Helen and her bodyworker went on “a sexual and emotional journey together over several sessions that was transformational and very healing.” Through their work together, she was also able to pinpoint certain performative and approval-seeking behaviors that had contributed to a hypersexuality that didn’t quite resonate with her.

“I had developed a mental knee-jerk “yes” to sexual experiences without listening when my body was not authentically desiring those experiences,” she explained, “So working through sessions with a sex worker saying “no” and saying “yes” through various sexual acts whilst paying very focused attention to how my body was responding and how I was feeling was critical... Also feeling free to say ‘more’ or ‘less’ or asking for something entirely different without having to worry that the other person would feel they were being criticized.”

Additionally, while most demand for sexual services comes from solo parties, it’s not unusual for couples to hire a sex worker together. For example, AJ and her husband purchased the services of a sex worker while on vacation in Amsterdam. A proud intersectional feminist, AJ spoke candidly about the experience:

“My husband and I walked around the red light district, mostly wandering and browsing the sex shops, the food, and the scantily-clad women looking out through the glass doors of their place of business. After completing a walk around, we discovered that we were both attracted to the same sex worker... so we decided to inquire about purchasing her services. It was all so easy.

She was lovely and we got to talk to her a bit about her life. She was beautiful and sexy and I could be with her just the way I was, without having to engage with the rest of the world in our seclusion. I hadn't been with many women at that point, but I didn't have to worry about my skills - I didn't need to please her in a particular way. I just had to be respectful and enjoy her as well as I would any willing lover. It removed a lot of performance anxiety, and it was a great sexy bonding experience with my husband.”
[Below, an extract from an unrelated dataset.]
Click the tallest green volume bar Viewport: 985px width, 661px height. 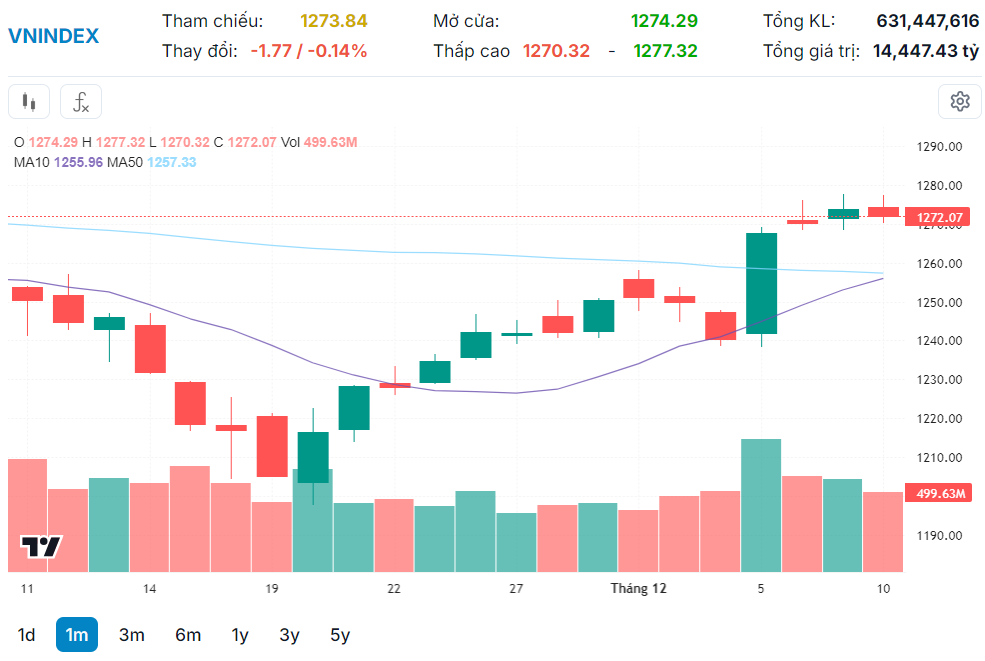762,505
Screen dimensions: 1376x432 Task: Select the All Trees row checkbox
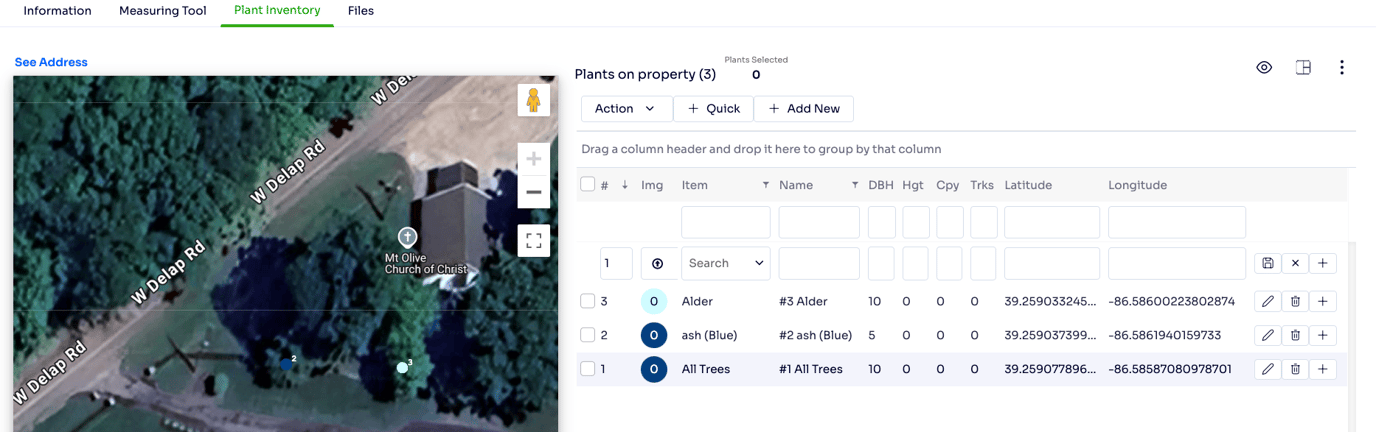(x=588, y=369)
Narratives of sex work as despicable, sex workers as disposable, and those who consume sex work as degenerates are heavily steeped in our cultural imagination. Without question, stigma isolates those it seeks to illuminate.

But stigma is heavy and exhausting and comes with serious consequences for one’s mental health. By continuing to define clients of sex workers narrowly and shame them indiscriminately – without any thought to the value of the varied services provided by the professionals in which they place their trust – we encourage a sex-negative environment that inhibits the sexual autonomy and agency of ALL people.

“I wish people knew that people who seek out sex workers are the exact same people as them. Just people looking for something; a human connection, an experience, intimacy, whatever,” emphasized Shaun, a white non-binary person in their late thirties.

“Maybe they don’t want to date in the traditional sense, or are afraid of rejection, or a myriad of other reasons they aren’t getting their needs met. And that there’s these incredible people out there filling those needs and so much more. I wish people knew that people who purchase sexual services aren’t deviants, or sex addicts, or somehow less than. That they are simply regular people seeking a service that someone is providing. I wish the shame and stigma was erased, that sex wasn’t seen as this taboo thing. That sex can be just that, sex.

*Names indicated with an asterisk have been changed at the request of those individuals.